Chapter Three

The Rejected Groom

S tanford Williams stood at the altar listening to the buzz of whispers that slowly grew to a deafening roar. What had happened? What the devil had just happened?

“Sir, will the young lady be returning?” the minister asked.

“I’ve no notion what she’ll do,” Stanford snapped. “And she’s no lady. Clearly. No lady of breeding would have dared behave so poorly.”

“Perhaps she is ill,” the minister suggested. “Young lad—women have such delicate constitutions and are quite prone to hysteria. I’m certain things can be corrected.”

They couldn’t. Because he couldn’t marry her now. Not after such an embarrassing incident. That sort of scandal was the very last thing he could have. His only hope was to turn it all around on her. To make her the villain.

“No. This insult will not be forgiven,” he said. “I have steadfastly stood by her, ignoring all the whispers and rumors of her fast behavior. I longed to give her the benefit of my trust and to deny that she was indeed her mother’s daughter. Alas, I can no longer.”

There was a shift then in the tone of the whispers that filled the church. There was certainly still shock and no amount of enthusiasm for the drama that was unfolding, but there were also whispers of assent. Whispers of misdeeds long past but never forgotten.

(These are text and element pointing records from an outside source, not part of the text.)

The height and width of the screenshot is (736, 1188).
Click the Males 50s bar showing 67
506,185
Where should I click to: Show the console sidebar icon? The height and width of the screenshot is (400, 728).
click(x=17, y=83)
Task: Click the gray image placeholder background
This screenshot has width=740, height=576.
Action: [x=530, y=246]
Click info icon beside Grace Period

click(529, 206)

With his head high, Stanford left the church, walking past the stunned guests as he made his way to the street. His carriage was waiting there. And as he glanced across the street, he saw her. Astrid, Lady Crowden. She wore an expression that could only be described as gleeful. Stupid woman, he thought, with no small amount of bitterness. She’d been useful to him. But she longed to be loved and adored. She craved adoration the ways one craved food, water, or even opium. The need for it was an affliction of unparalleled strength. And he’d used that. But now, there was bitterness. After all, she had been the one to suggest that he pay court to Marina Ashton, the one who had told him in the strictest of confidence about the ridiculously generous marriage portion her uncle had settled upon her. In short, Astrid, his lover and partner in the Machiavellian scheme, had failed him.

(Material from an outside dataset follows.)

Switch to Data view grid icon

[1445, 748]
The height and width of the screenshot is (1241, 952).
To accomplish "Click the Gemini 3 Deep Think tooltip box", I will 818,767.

Without acknowledging her presence, he simply placed one foot in front of the other and strode away in the opposite direction. There were other wealthy women he could woo and wed. Women who would be far more malleable than Marina Ashton ever would have. He’d get himself one of those. They wouldn’t have the same degree of social currency. After all, bastard or no, Marina was the niece of a powerful lord and was doted on by numerous powerful and well-regarded family connections. Marrying her would have given him the sort of power and social cachet that he’d been scrabbling to attain throughout his life. It had been within his grasp and slipped through his fingers as ephemeral as smoke.

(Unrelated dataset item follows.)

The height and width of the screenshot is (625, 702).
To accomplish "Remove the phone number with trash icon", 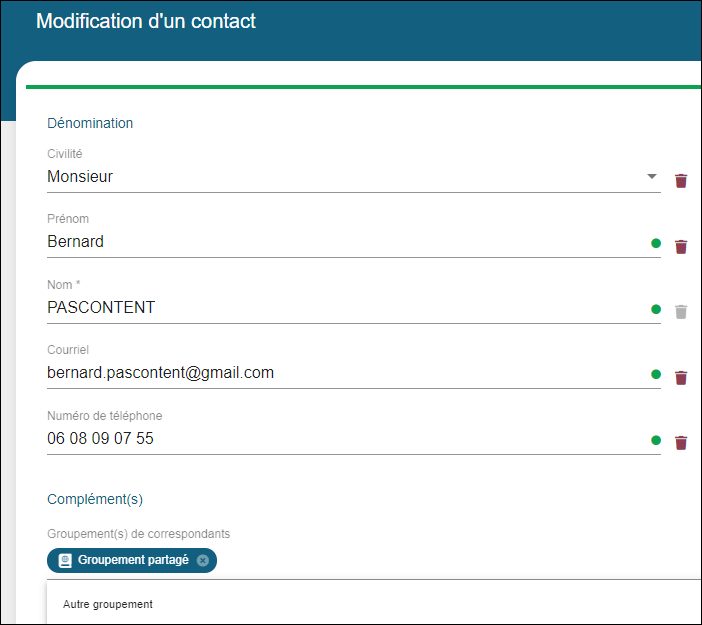I will (x=681, y=442).
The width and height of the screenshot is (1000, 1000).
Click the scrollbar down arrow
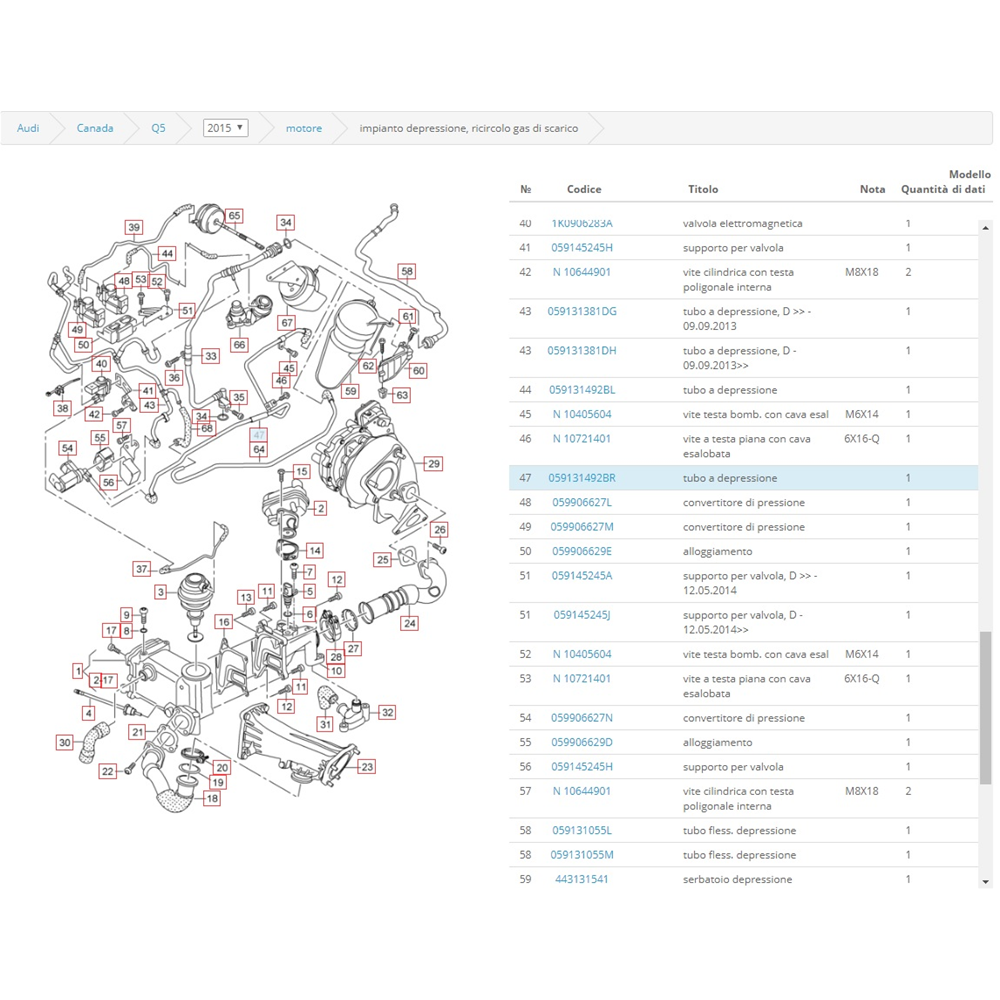(x=985, y=881)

It wasn’t simply anger or even wounded pride that kept his blood hot in those moments. It was a sense of being wronged, of being denied the very things he was entitled to by virtue of having been willing to sully himself with one born so low. He’d followed her around like some callow youth, making a fool of himself, only to be rejected in the most public of fashions. That was an affront he would not forgive. And once he’d paid his own debts, he’d extract his pound of flesh from those who had wronged him. Astrid and Marina, as well.